Supplied records:
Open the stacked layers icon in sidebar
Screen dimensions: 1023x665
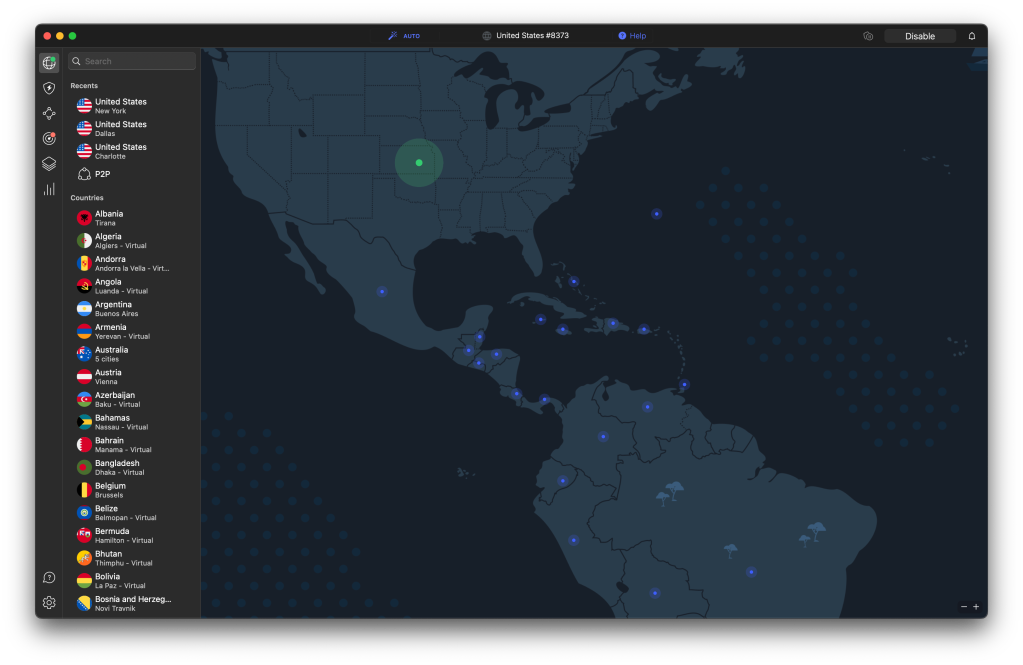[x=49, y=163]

...

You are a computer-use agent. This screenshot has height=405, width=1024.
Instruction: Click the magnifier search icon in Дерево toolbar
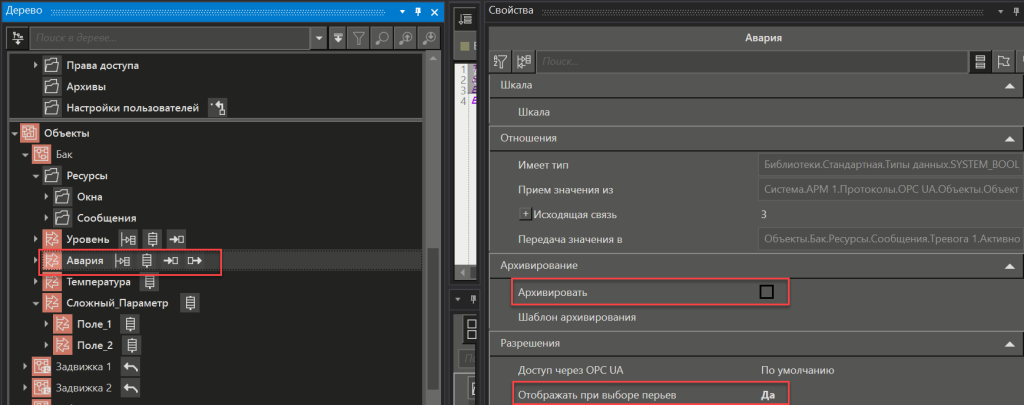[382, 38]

Aim of the task: Echo the stretch of lines from the one containing "Open the stacked layers icon in sidebar" through the one containing "[x=49, y=163]", both included, copying each line unchanged and omitting the pictures.

Finished exercise:
Open the stacked layers icon in sidebar
Screen dimensions: 1023x665
[x=49, y=163]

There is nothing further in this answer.